The brutal truth is that yes, sometimes it is… and no, sometimes it’s too late. Your dog might be in shock, or their stomach might have flipped, so your vet will decide what procedures are required – X-rays, or otherwise. Depending on the stage and severity of bloat, your vet might be able to operate on your pup and solve the issues surgically.

Is Bloat Preventable?
The brutal truth here is that it may not always be preventable but there are things we can do to decrease the risk. If a dog was related to another dog that had bloat, the risks are increased. However, there are things you can do to give your dog the best shot at a bloat-free and happy life:
– Offer them multiple small meals throughout the day, instead of one or two large ones.
– Make sure they get a normal amount of water – no long dry spells followed by guzzling.
– Keep food bowls on the ground, not raised.
– Don’t let your dog run and play hard before or after meals.

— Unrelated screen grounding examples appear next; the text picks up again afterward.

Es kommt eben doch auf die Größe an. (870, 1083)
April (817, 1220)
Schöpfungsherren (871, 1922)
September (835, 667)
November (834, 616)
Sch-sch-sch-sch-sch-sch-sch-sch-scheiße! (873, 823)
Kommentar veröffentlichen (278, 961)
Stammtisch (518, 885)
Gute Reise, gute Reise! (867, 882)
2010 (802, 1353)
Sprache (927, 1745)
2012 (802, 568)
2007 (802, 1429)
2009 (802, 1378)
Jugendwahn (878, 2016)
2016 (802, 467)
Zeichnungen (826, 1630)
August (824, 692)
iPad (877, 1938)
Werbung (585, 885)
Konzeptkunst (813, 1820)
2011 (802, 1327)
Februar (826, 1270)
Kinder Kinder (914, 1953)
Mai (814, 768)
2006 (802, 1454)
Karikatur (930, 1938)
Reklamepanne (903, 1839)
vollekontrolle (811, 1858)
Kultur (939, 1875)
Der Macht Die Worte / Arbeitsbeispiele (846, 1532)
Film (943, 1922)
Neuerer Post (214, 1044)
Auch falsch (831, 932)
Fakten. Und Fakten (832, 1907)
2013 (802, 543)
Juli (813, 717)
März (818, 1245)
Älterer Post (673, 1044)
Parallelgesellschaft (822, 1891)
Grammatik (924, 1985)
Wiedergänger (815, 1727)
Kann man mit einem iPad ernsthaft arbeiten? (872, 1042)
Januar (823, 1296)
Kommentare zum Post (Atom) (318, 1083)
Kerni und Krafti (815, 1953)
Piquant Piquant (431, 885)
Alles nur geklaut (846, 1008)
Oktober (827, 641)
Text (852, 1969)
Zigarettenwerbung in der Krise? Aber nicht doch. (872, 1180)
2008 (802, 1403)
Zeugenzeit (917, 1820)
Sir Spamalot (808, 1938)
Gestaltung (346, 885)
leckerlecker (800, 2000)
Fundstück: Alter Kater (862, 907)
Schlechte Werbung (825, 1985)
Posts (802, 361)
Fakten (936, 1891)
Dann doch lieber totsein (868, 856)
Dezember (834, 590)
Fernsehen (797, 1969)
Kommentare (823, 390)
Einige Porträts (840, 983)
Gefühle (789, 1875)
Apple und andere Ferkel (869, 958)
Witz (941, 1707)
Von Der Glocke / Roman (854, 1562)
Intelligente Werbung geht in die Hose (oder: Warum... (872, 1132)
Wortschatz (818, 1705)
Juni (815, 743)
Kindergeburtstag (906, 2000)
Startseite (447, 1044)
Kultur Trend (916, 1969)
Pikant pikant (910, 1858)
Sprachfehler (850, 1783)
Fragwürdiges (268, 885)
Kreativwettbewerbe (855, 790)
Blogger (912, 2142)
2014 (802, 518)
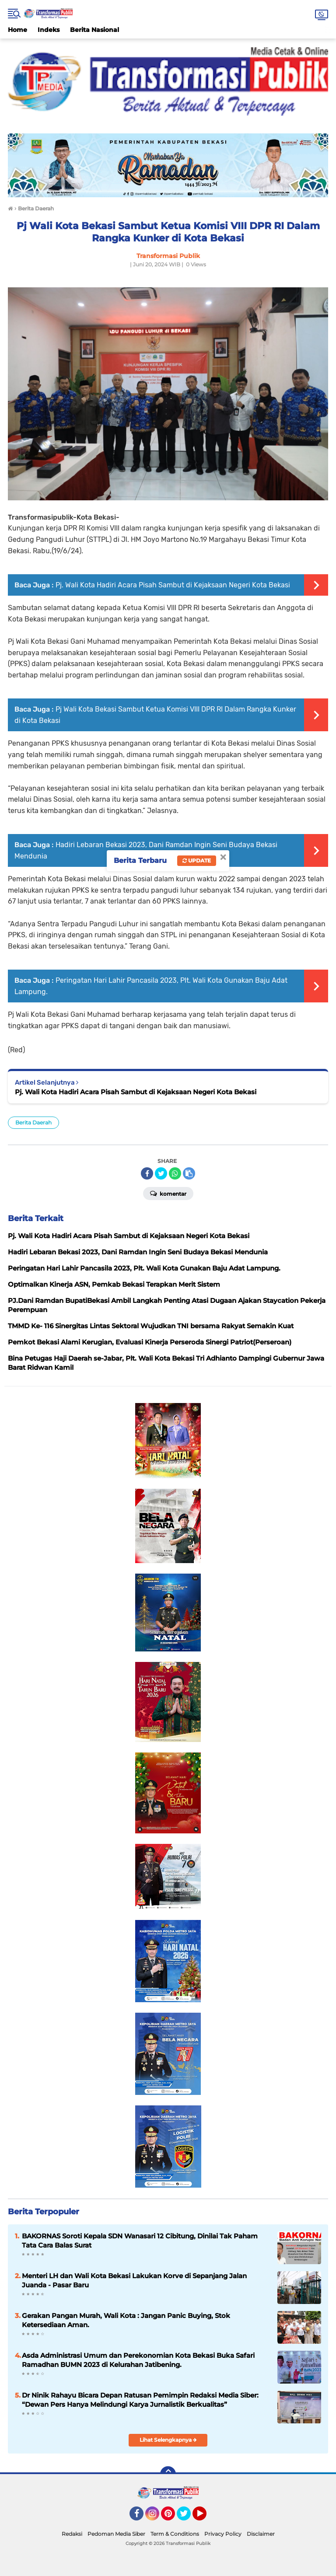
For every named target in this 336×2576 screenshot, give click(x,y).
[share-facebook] (147, 1173)
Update (196, 860)
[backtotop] (168, 2474)
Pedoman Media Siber (116, 2534)
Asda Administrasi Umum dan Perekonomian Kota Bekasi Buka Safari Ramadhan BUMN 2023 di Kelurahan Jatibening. (138, 2360)
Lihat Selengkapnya (168, 2439)
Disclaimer (261, 2534)
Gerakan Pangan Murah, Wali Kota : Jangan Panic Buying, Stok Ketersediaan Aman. (126, 2320)
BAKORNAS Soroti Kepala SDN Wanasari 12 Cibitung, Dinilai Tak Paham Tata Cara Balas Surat (140, 2240)
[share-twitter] (161, 1173)
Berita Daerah (33, 1122)
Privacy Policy (223, 2534)
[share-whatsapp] (175, 1173)
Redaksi (72, 2534)
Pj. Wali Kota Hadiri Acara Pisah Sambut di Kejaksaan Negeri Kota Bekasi (173, 585)
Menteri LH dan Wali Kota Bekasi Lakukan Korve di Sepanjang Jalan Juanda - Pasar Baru (134, 2280)
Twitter (188, 2517)
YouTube (205, 2517)
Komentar (168, 1193)
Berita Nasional (94, 30)
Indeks (49, 30)
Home (17, 30)
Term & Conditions (174, 2534)
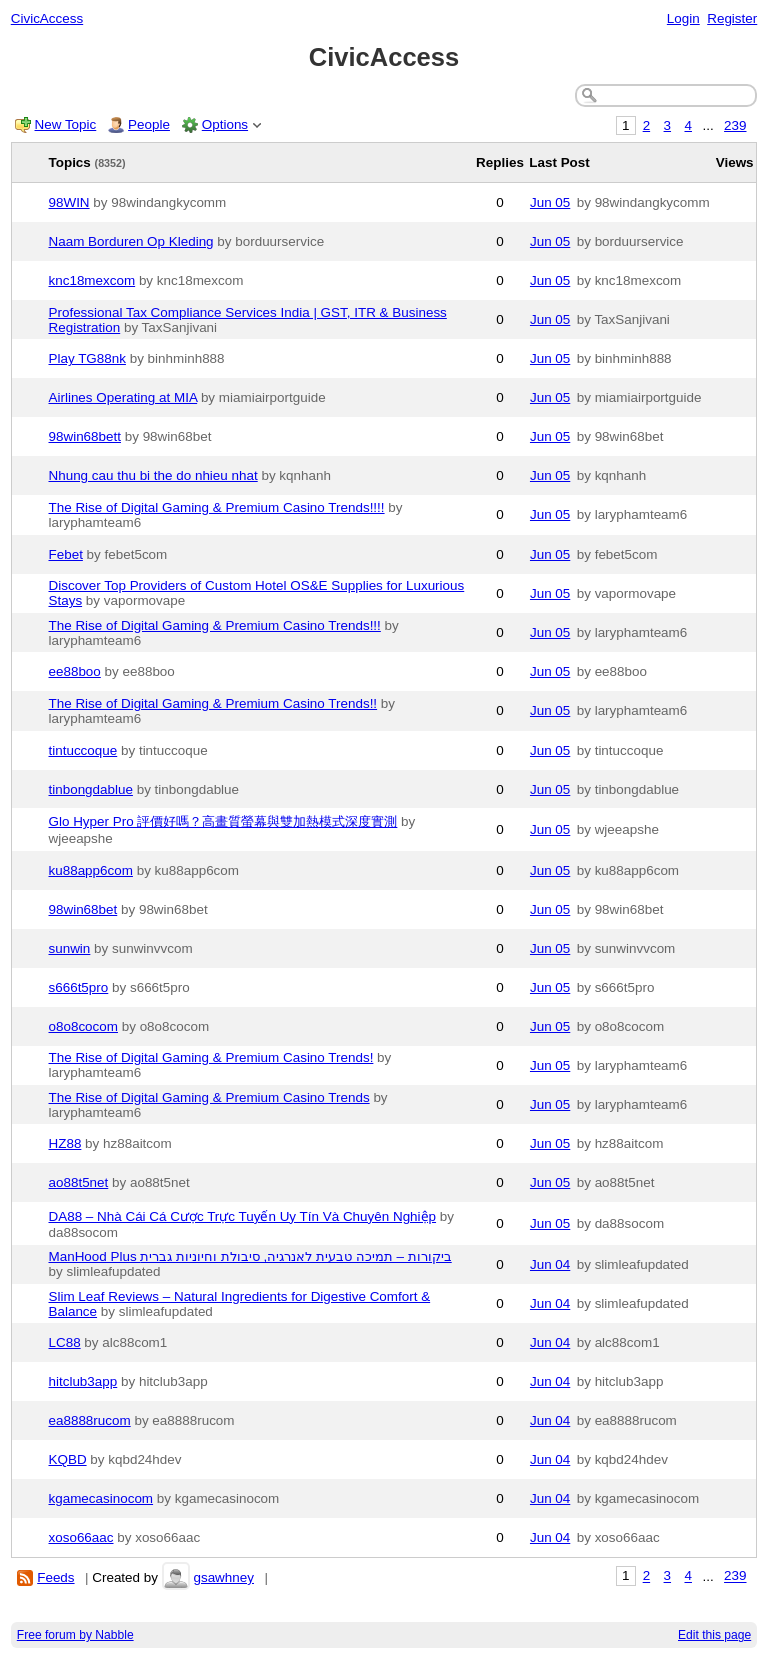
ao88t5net (79, 1182)
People (149, 124)
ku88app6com (91, 870)
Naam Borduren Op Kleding (131, 241)
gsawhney (223, 1577)
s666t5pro (79, 987)
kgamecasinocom (101, 1498)
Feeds (55, 1577)
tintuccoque (83, 750)
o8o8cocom (83, 1026)
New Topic (66, 124)
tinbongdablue (91, 789)
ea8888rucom (90, 1420)
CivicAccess (47, 18)
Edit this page (714, 1635)
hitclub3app (83, 1381)
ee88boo (75, 671)
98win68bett (85, 436)
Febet (66, 554)
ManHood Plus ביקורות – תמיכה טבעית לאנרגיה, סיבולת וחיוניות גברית (250, 1256)
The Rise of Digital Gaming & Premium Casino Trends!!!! (217, 507)
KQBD (68, 1459)
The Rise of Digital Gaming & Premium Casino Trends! (211, 1057)
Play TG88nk (87, 358)
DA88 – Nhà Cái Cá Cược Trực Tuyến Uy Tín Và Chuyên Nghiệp (243, 1216)
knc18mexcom (92, 280)
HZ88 (65, 1143)
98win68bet (83, 909)
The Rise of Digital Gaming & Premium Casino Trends (209, 1097)
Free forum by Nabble (75, 1635)
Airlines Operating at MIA (123, 397)
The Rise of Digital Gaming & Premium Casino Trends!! (213, 703)
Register (732, 18)
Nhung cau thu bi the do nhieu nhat (153, 475)
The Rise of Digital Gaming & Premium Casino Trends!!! (215, 625)
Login (683, 18)
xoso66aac (81, 1537)
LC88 (65, 1342)
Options (225, 124)
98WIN (69, 202)
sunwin (70, 948)
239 (735, 125)
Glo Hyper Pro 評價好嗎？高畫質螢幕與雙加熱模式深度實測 (223, 821)
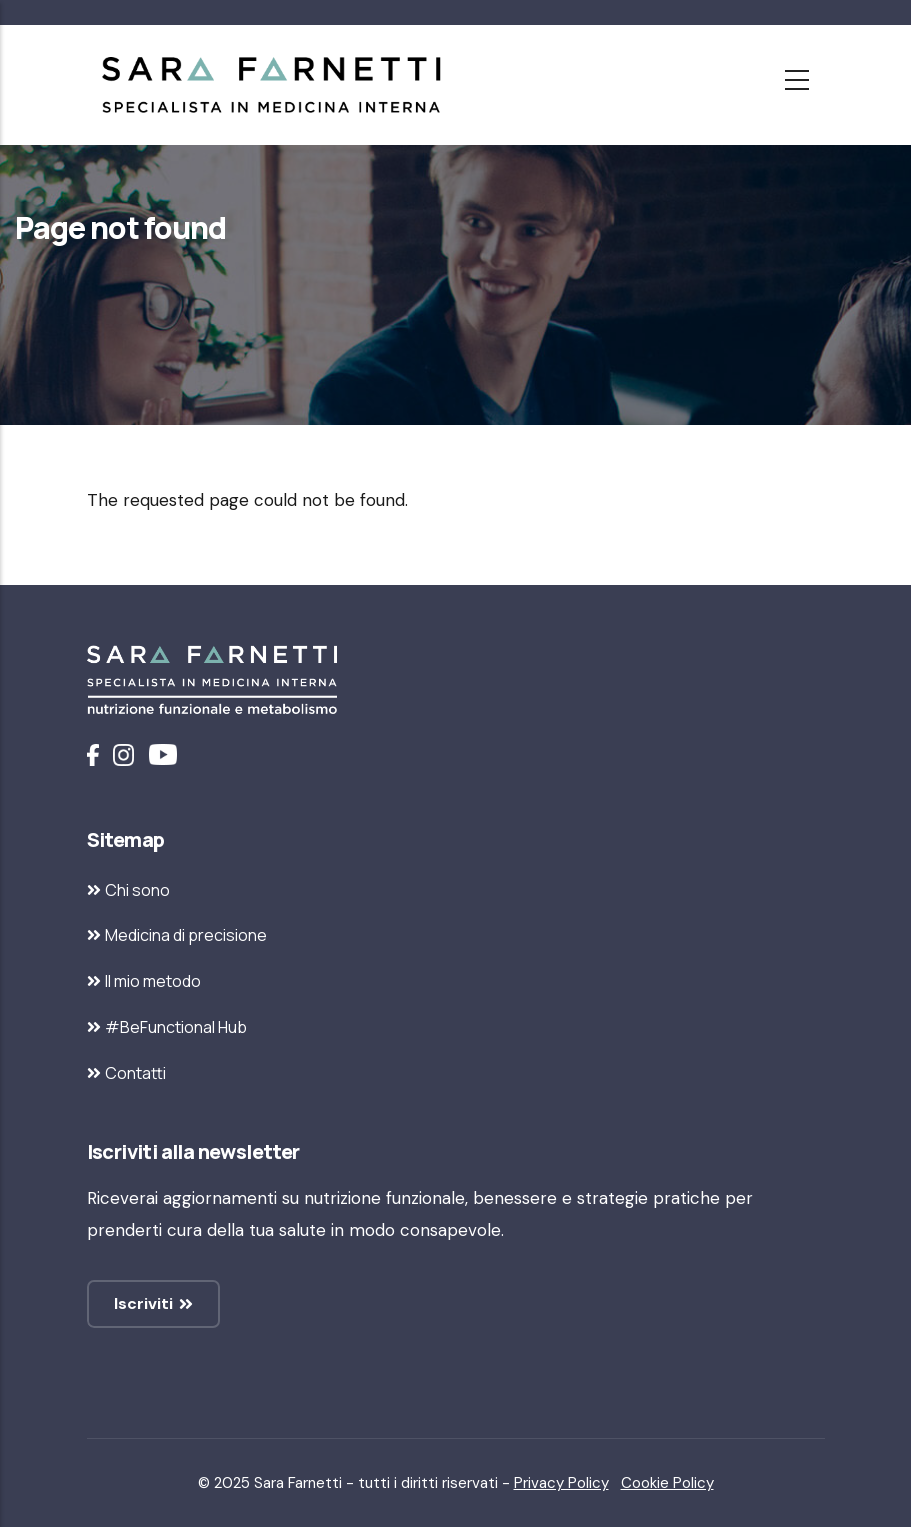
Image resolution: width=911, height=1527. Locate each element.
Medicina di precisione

Encourage them to have some downtime to process the food.

Which Breeds Are Prone To Bloat?
We mentioned that there are certain deep-chested and/or large breeds that are prone to bloat. Dr. Shulman notes the most common breeds are Great Danes, Standard Poodles, Labrador Retrievers, and Golden Retrievers. In addition, the Whole Dog Journal references a study from Purdue University about breeds and bloat, noting that Akitas, Basset Hounds, Bloodhounds, Borzois, and Boxers are prone to GDV. Read more here.

We wish you and your pup a long and happy life without any bloat! Stay healthy, our friends!